De la campaña, tres cosas quedarán para la historia:

- Para mí, lo más importante, el final de la banda terrorista ETA, cuya historia de violencia y de división muchos han sufrido directa o indirectamente. Paradójicamente, no se ha mencionado mucho éste dato durante la campaña. Quizá ello sea una pista de una futura concordia o de la no utilización en provecho propio de temas tan espinosos por parte de la clase política. O es que simplemente, no interesaba.

- El omnipresente fardo de la penosa herencia económica, aminorada hasta el ridículo por unos y presentada de manera hiperbólica por el contrincante.

- La ausencia de un debate serio sobre la salud de nuestra democracia, que para bien o para mal han planteado los llamados "indignados" y el movimiento "15-M". No se trata de adherirse o no a estos movimientos societales, sino llevar a cabo una reflexión continua y pausada sobre qué es convivir en democracia y sobre cuáles son nuestros Derechos y Deberes como ciudadanos, ya sea a título individual o colectivo. Lamentablemente, no parece que la mayoritariamente adormilada y borreguil ciudadanía española haya tenido en cuenta un hecho crucial a la hora de votar: desde hace tiempo no tenemos un gobierno libre de tomar decisiones autónomas de calado. En realidad, hasta dentro de mucho tiempo no lo tendremos.
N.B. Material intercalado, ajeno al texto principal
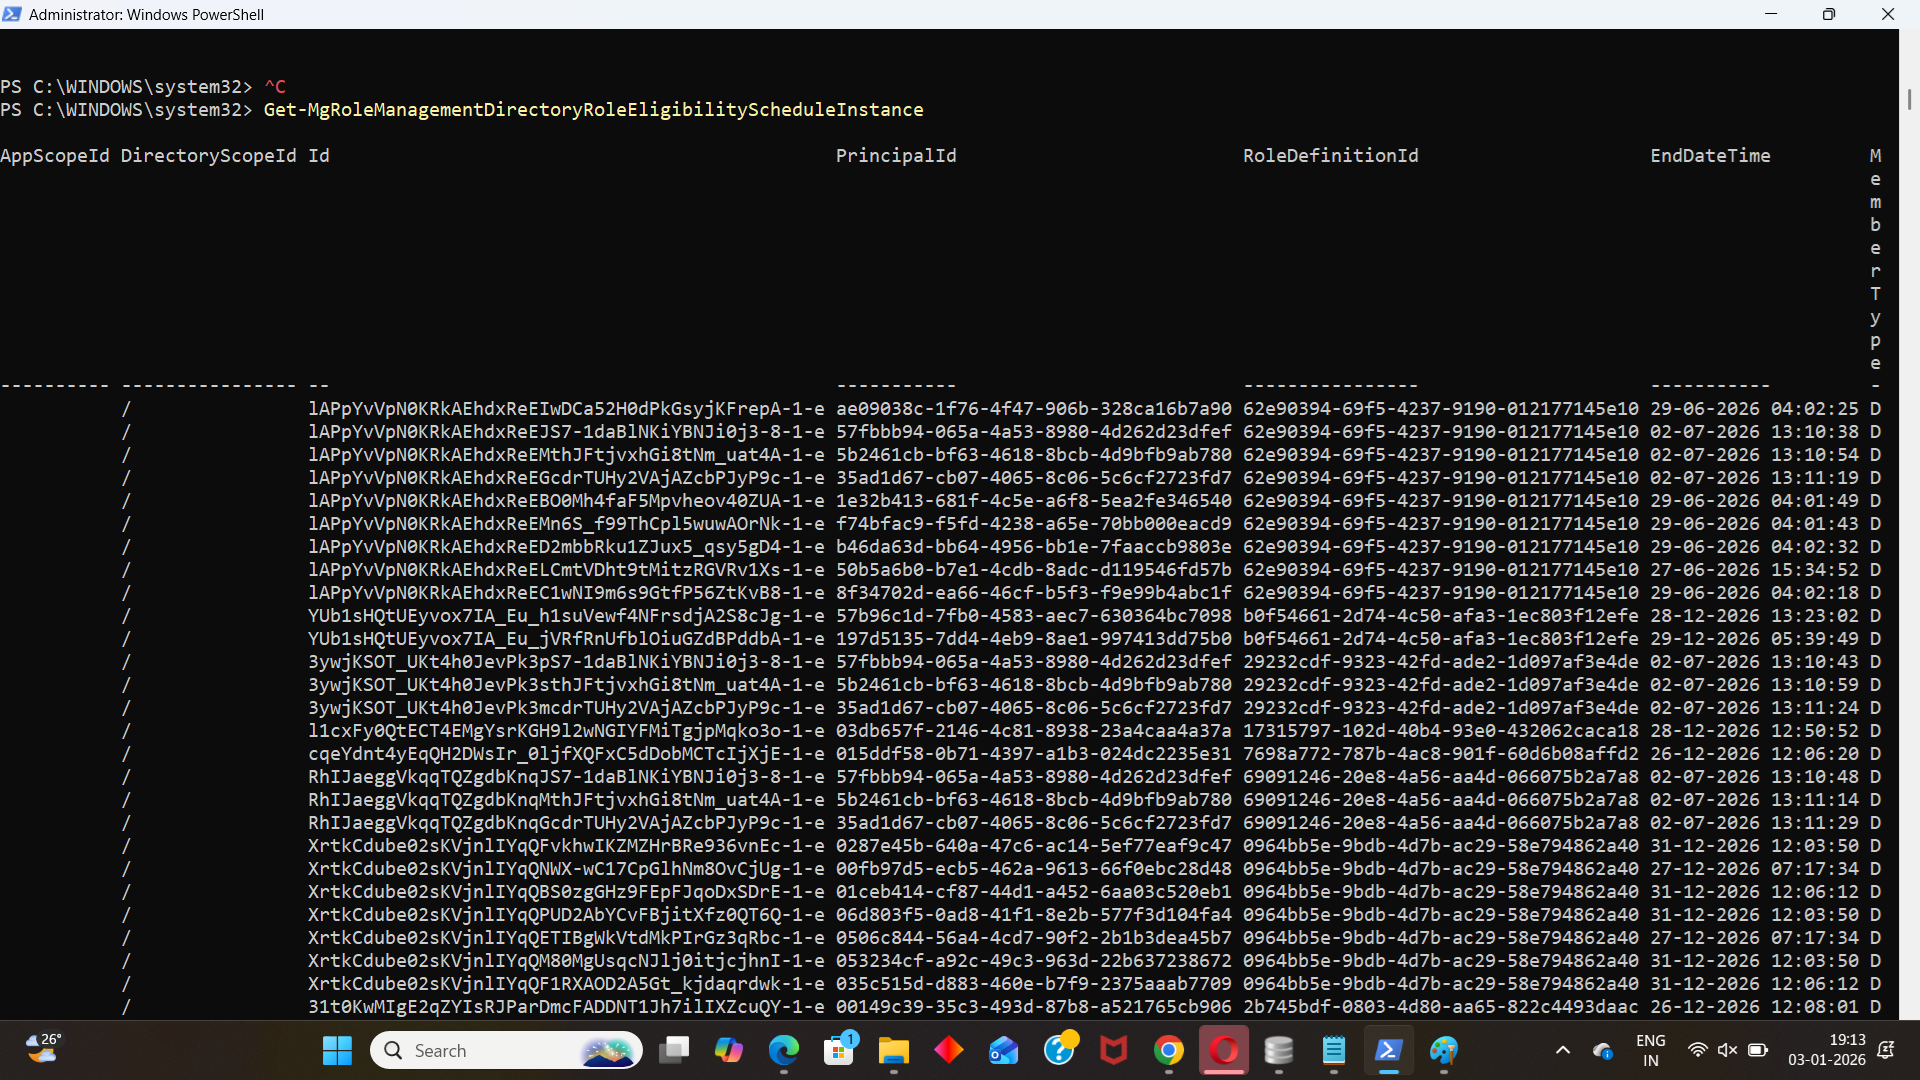1920x1080 pixels.
Task: Open the Notepad taskbar icon
Action: click(1333, 1050)
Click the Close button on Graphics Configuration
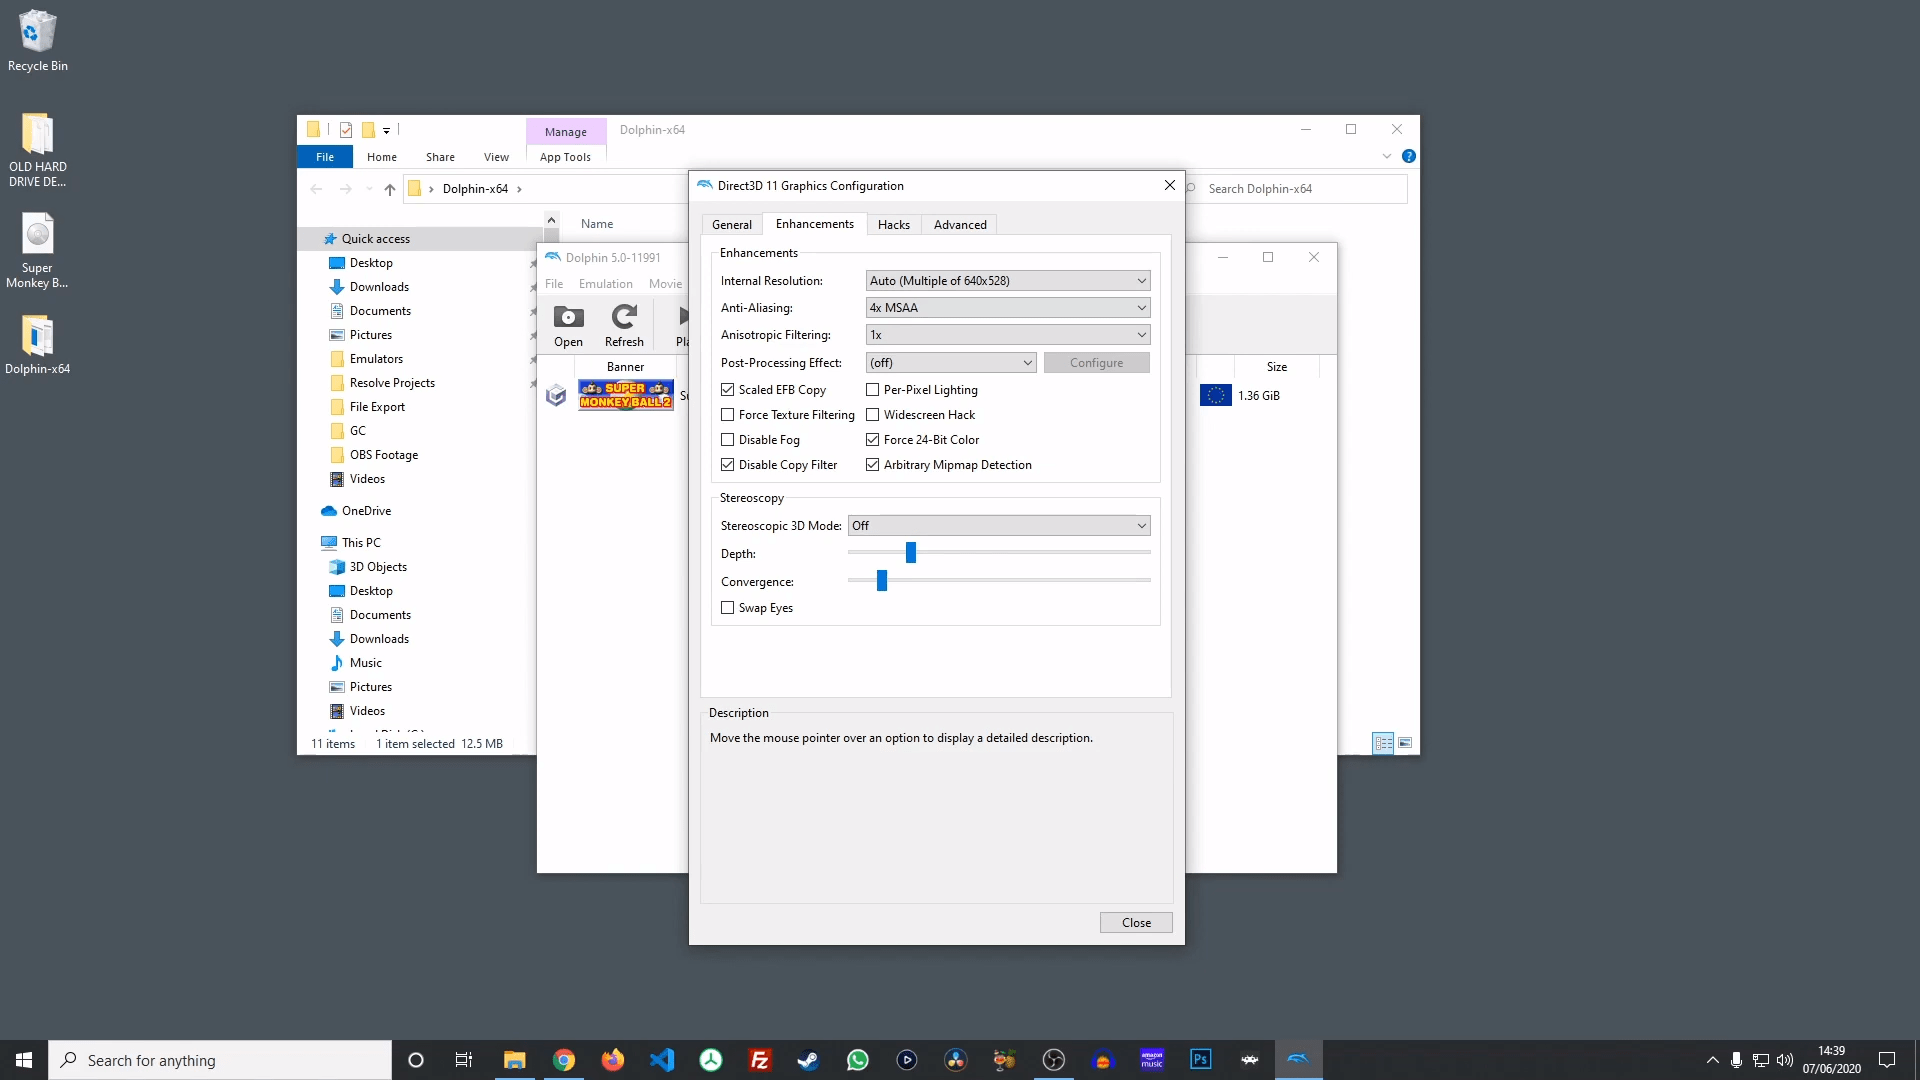Image resolution: width=1920 pixels, height=1080 pixels. 1135,922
Ello entronca con la lamentable situación internacional en la que se encuentra Europa y dentro de ésta, España. Buen ejemplo de ello es que aquí, en China, el resultado de las elecciones españolas ha pasado casi desapercibido. Únicamente en los despachos corporativos de Shanghai,Shenzhen oGuangzhou se han tenido en cuenta los resultados electorales como una posible oportunidad de negocio para el futuro: la postura política oficial del PCCh y de la administración pekinesa es una incógnita y ha de serlo. Por su parte, los medios chinos dedicaron escuetos artículos en sus ediciones en inglés, entrelos cuales sobresale el analítico comentario de la agencia XinHua, que como órgano del Partido, sigue la aséptica línea gubernamental y omite cualquier juicio valorativo.

Con todo, los ciudadanos españoles si han sido libres en el acto del voto, y han dicho. A partir de ahí, solo queda respetarse y congratularse mutuamente hoy de que haya sucedido, y pensar y actuar mañana. Sólo así se podría salir del monumental embrollo en el que todos nos hemos metido y del que unos pocos no han sabido sacarnos.
Viajero del Pacífico y del Atlántico, así describió Rubén Darío la incertidumbre del futuro español, anclado en el recuerdo tras la tempestad del noventa y ocho: "Dejad que siga y bogue la galera bajo la tempestad, sobre las olas: va con rumbo a una Atlántida española, en donde el porvenir calla y espera". Un resumen acertado de lo que venimos viendo y de lo que podemos esperar para los próximos años.